Second, we introduce artificial difficulty to the task of making blocks. Instead of just bundling five hundred writes and hashing - a very quick task - let’s stipulate that for a block to be real, the hash it contains must begin with four zeroes. (We’ll add an arbitrary string, called a nonce, to each block so miners can tweak it to get the hash they want.) Now we’ve restricted the number of potential miners to those with the computing power to brute-force their way to the hash target. Better still, out of those miners, it’s very unlikely that more than one will get it at the same time. This will significantly slow down the rate at which blocks can be added to the ledger, but since we’re bundling five hundred writes into a block it’s not so bad.

Since generating a hash with four zeroes at the start requires a lot of computing power, the generated hash is called a proof of work. What incentive do miners have (besides pure altruism and love of the Bitcoin concept) to spend time and effort generating proof of work? Bitcoin is set up to let miners award themselves a flat Bitcoin fee for each block they successfully mine, plus a commission on all the transactions in the block. In other words, the miners can put a “25 BTC to me” transaction on the end of each block they mine, and everyone’s agreed to accept those blocks into the blockchain.

Resolve conflicts

Third, we declare a strategy for handling out-of-sync ledgers: accept the longer one. Our app will treat the shorter ledger as invalid. Note that this will make it possible to write to the ledger, circulate it among other users of the app, but then have it overwritten by a longer chain which pops up from somewhere else. That’s just an unfortunate consequence of using blockchains - you can never be 100% certain that your changes to the ledger have “made it in”, or that your recent blocks won’t be replaced. However, the longer your change survives, the more blocks will slot in above it, and the more confidence you can have that your change will persist.

All of these decisions come with trade-offs: fewer conflicts at the expense of a less distributed system; easy conflict resolution at the expense of making all writes unreliable. Since our toy blockchain app isn’t going to be as popular or as dangerous as Bitcoin, we can avoid some of these trade-offs. Let’s ditch the first two decisions and keep the third.

Why Bitcoin works

We can now see how Bitcoin can maintain a tamper-proof record of all Bitcoin transactions (and thus how many BTC everyone has at the moment). Each transaction gets broadcasted, picked up by a miner and bundled up into a block with a very special hash attached.

Bitcoin blockchain

Until your transaction gets bundled, it hasn’t “gone through”, and even after it becomes a block it might still get overwritten. However, once your transaction’s block gets picked up by a bunch of Bitcoin users, and has a stack of blocks on top of it in the blockchain, it’s there forever. Nobody can alter it, and thus alter your Bitcoin balance, without invalidating the hashes. That would be obvious evidence of tampering, which would make their copy of the ledger - the blockchain - obviously invalid. It wouldn’t be picked up by other Bitcoin users, and wouldn’t get mined blocks placed on top of it, and thus wouldn’t last long at all.

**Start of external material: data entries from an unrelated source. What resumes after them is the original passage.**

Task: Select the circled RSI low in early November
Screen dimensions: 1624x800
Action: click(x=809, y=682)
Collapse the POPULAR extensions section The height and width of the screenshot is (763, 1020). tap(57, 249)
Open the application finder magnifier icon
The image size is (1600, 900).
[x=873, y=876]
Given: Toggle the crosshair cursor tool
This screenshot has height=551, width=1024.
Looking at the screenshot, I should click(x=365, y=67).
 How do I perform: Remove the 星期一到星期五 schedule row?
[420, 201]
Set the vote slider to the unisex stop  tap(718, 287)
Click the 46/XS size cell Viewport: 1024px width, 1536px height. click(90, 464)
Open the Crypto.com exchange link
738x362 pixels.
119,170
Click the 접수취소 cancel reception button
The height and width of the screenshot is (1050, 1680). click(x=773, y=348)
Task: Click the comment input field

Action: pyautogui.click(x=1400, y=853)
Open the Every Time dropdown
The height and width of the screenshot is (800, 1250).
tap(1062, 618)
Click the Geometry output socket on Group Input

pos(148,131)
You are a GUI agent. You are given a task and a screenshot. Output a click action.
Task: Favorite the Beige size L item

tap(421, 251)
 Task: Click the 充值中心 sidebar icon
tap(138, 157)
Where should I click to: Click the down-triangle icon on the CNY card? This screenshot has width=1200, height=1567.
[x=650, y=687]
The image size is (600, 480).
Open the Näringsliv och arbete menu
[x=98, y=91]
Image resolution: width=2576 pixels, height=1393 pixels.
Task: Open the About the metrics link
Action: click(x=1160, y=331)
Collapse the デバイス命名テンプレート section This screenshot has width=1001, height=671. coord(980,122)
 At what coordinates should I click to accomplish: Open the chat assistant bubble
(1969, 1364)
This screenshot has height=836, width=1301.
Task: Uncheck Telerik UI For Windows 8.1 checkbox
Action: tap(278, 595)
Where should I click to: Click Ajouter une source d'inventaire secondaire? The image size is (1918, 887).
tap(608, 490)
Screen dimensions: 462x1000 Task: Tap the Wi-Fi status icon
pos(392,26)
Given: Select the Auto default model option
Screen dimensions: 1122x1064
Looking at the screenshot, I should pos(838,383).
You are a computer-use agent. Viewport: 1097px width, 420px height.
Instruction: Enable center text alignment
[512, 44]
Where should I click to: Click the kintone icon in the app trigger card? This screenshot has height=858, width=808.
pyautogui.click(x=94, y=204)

Miners are heavily incentivized to only place blocks on valid ledgers. Placing a block on an invalid ledger would be a waste of all the computing time they spent generating proof of work, since the block they generated would only be usable on that invalid chain. Bitcoin proponents think that this automatic anti-fraud system makes Bitcoin at least as reliable as traditional government-backed currencies (which combat fraud and forgery via the legal system). In any case, it’s very cool.

Demo

If you want a working javascript demo of a completely minimal blockchain (no proof-of-work, one write per block), I’ve written one here. It clocks in at just over 90 lines of code, with no code-golf or external libraries. Sharing your blockchain with other nodes is left as an exercise for the reader: I provide a serialized version, which you can send to people via email/Facebook/carrier pigeon.

For a more fleshed-out demo, check out Naivechain, which is around ~200 lines of code but actually includes a P2P implementation with Docker.